Using Saiga Antelope Conservation to Improve Rural Livelihoods

E.J. Milner-Gulland
CMS Bulletin - Using Saiga Antelope Conservation to Improve Rural Livelihoods (May 2003)

On the 19-20 April 2003, a meeting of the participants in a new three-year project, "Using saiga antelope conservation to improve rural livelihoods", was held in Elista, Kalmykian Republic.

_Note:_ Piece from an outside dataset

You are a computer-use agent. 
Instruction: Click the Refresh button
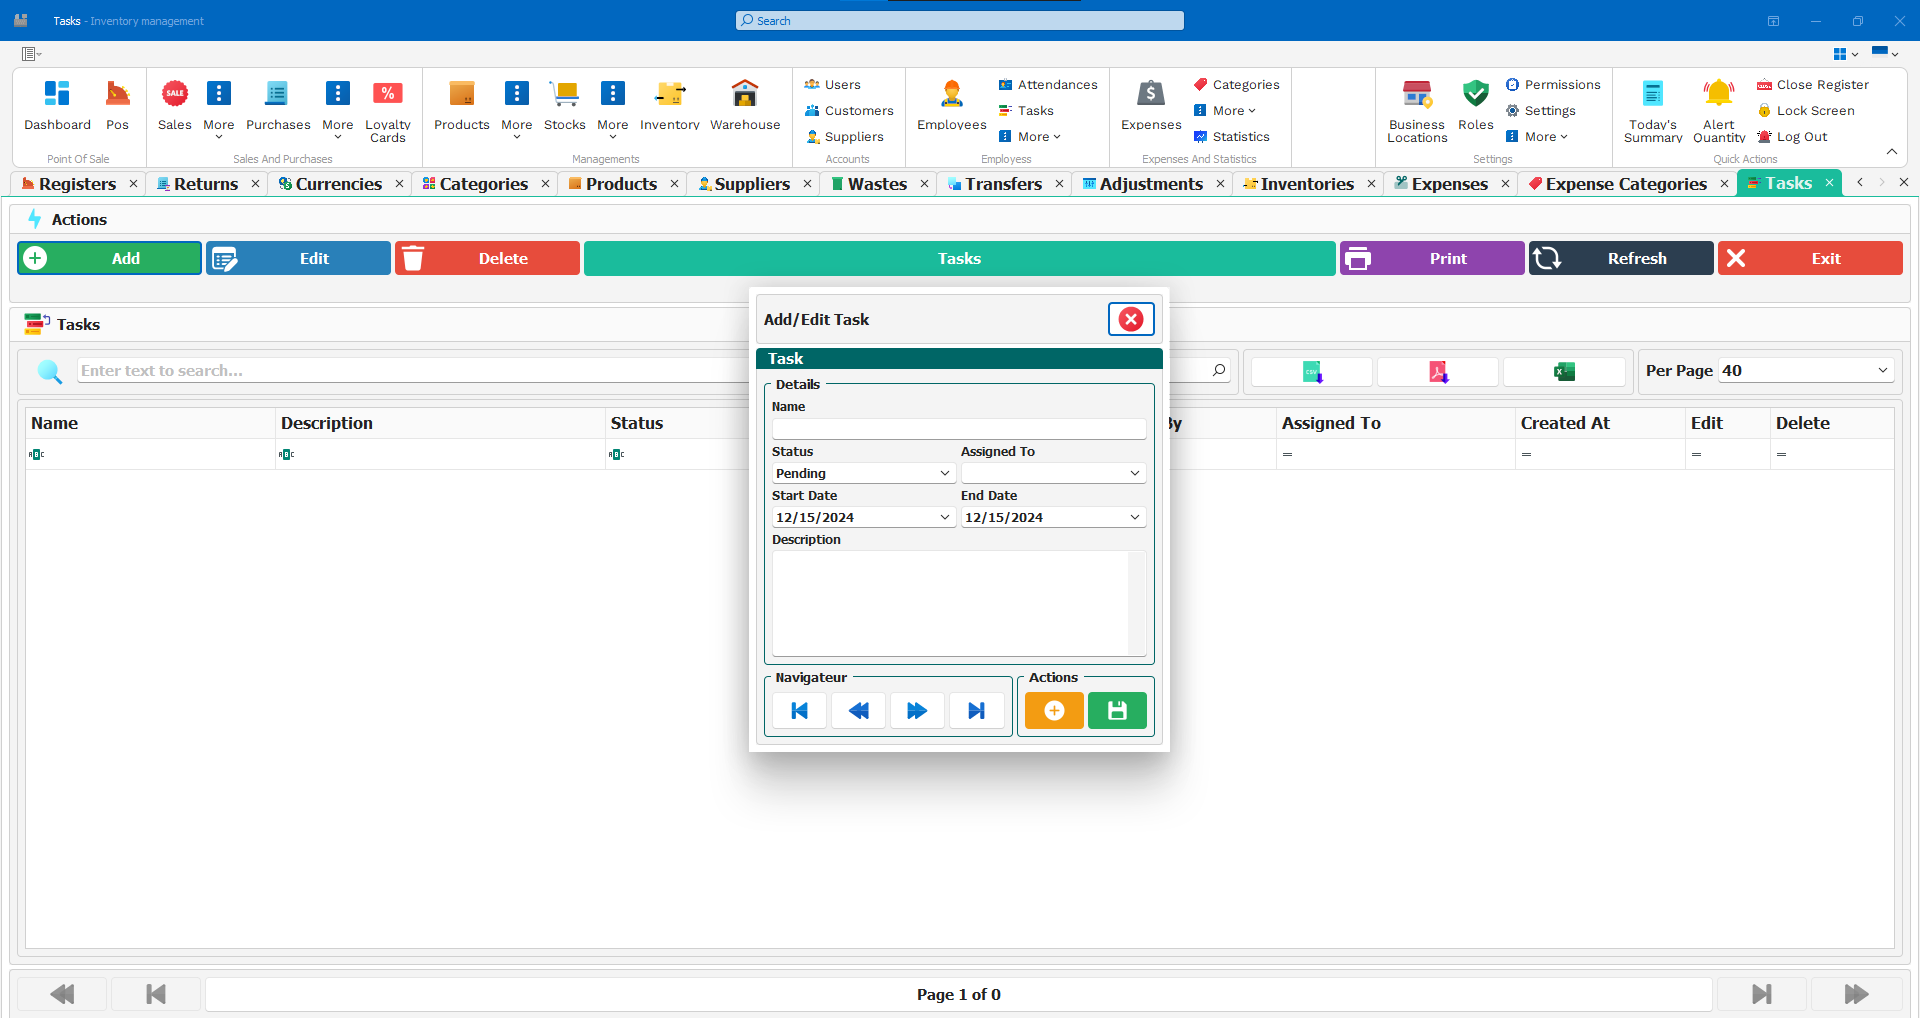1620,259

This project is funded by the UK Government's Department of the Environment, Food and Rural Affairs, through its Darwin Initiative fund. The Darwin Initiative was set up in 1993 as part of the UK's contribution to the Convention on Biological Diversity. The Darwin Initiative assists countries rich in biodiversity but poor in resources with the conservation of biological diversity and the implementation of the Biodiversity Convention. Projects funded under the Initiative are collaborative, involving either local institutions or communities in the host country. More details about the Darwin Initiative can be found at

The project has four main strands:

• scientific monitoring of Saiga antelope population dynamics,
with a particular focus non the rut and birth periods;

• socio-economic surveys in Saiga range areas, so as to
understand the livelihoods and needs of the local people, their knowledge of Saigas and poaching, and their willingness to engage in conservation programmes;

• education in schools, training of students and public awareness
campaigns to ensure that people understand the conservation needs of this unique and symbolic animal;

• co-operation with local communities, nature reserves,
government departments and saiga managers to strengthen capacity for conservation and Saiga management.

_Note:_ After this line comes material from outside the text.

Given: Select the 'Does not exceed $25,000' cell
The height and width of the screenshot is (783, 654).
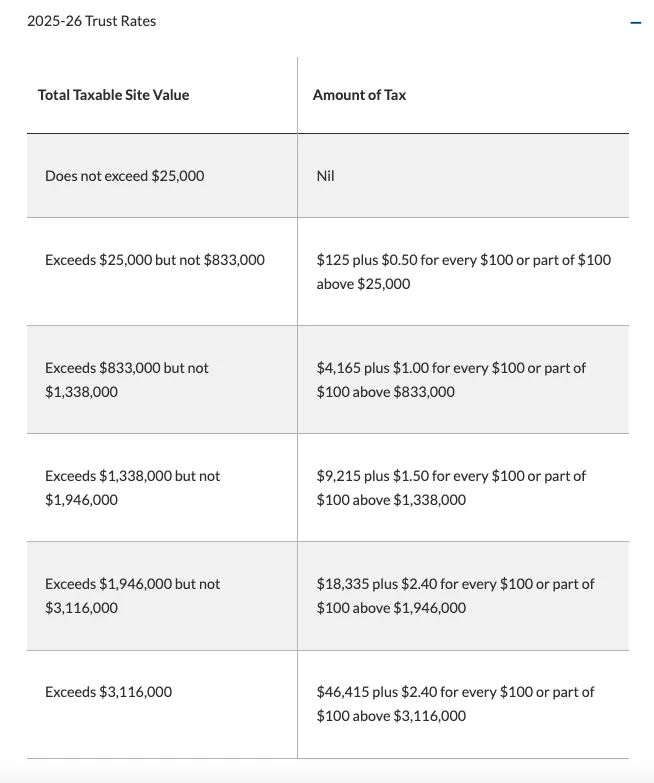Looking at the screenshot, I should 124,176.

We have a particular focus on training young scientists in ecological and socio-economic research methods. A student from Imperial College London, Lini Kuhl, is currently carrying out research for her Masters dissertation as part of this project. In May 2003, she will be working with Marina Frolova of the Chernye Zemli Biosphere Reserve, carrying out studies of Saiga ecology. Then, in June, she will be working with Natalia Balinova of the Centre for Ethnosocial Research, Kalmykian State University, conducting socioeconomic surveys.

The project is international, with study areas in the Betpak-dala region of Kazakhstan (team headed by Professor A. Bekenov, Institute of Zoology, Kazakhstan) and in the Chernye Zemli region of Kalmykia (team headed by Dr. A. Lushchekina, Institute of Ecology and Evolution, Russia). By working in two countries at the same time, we will be able to compare the results of our monitoring work, and draw conclusions from each place for overall Saiga conservation.